#### Text section ####

Barab said Borwegen will get his wish. This year OSHA will be initiating a more comprehensive training course that deals with healthcare issues for its inspectors. "A lot of our inspectors are not as familiar with hospitals and healthcare situations as they might be with a manufacturing situation or industrial situation. We felt that they needed additional training ... to familiarize themselves with the issues as well as with the general environment in healthcare."

The agency plans to work with healthcare unions as well as industry associations to incorporate some of the special characteristics of their institutions that may not be typical of industrial or manufacturing environments.

Still, the criticism that OSHA compliance officers are not trained in some of the hazards specific to the service industry does not sit well with Barab. He argued that the agency's inspectors are well trained in dealing with chemical and bloodborne pathogens hazards common to hospitals.

#### Information shown ####

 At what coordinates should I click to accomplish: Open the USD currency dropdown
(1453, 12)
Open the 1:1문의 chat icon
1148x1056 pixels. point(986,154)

####

> **List of tasks**:
**a.** Summarize the passage about OSHA's training of its inspectors for healthcare settings in two sentences.
**b.** Resume the passage about OSHA's training of its inspectors for healthcare settings from the point where it stops.

> **Answers by item number**:
**a.** Barab said that this year OSHA will begin a more comprehensive healthcare training course for its inspectors, many of whom are less familiar with hospitals than with manufacturing or industrial settings, and that the agency will work with healthcare unions and industry associations to include characteristics of their institutions. He nonetheless rejected the criticism that OSHA compliance officers lack training in service-industry hazards, arguing that its inspectors are well trained in the chemical and bloodborne pathogens hazards common to hospitals.

**b.**
OSHA admits that its efforts in the service sector are often concentrated in healthcare because of its size as well as the number of injuries reported in the industry. "That's where the highest numbers of lost-time injuries are occurring, so that's where we are putting our attention both in terms of standards as well as guidelines," Barab said.

OSHA's Mandate

Part of the reason OSHA's gaze has focused on manufacturing in the past is that the agency, by statute, has an obligation to identify where the illnesses and injuries are occurring, based on employer reports or OSHA 200 logs.

"Given that the OSHA 200 log is the primary tool that OSHA uses to identify what they're going to do and there is so much underreporting, particularly in the service sector, there will not be any attention paid to those industries," LeGrande confirmed.

According to LeGrande, there is also relatively little unionization among most service employers, depriving the sector of union oversight which often monitors employers' activities with regard to safety and health. "In manufacturing, there is a high degree of unionization," he noted. "The history of safety and health has been in manufacturing, and there is much less opportunity for the employers to hide the cases by not putting them on the OSHA 200 log."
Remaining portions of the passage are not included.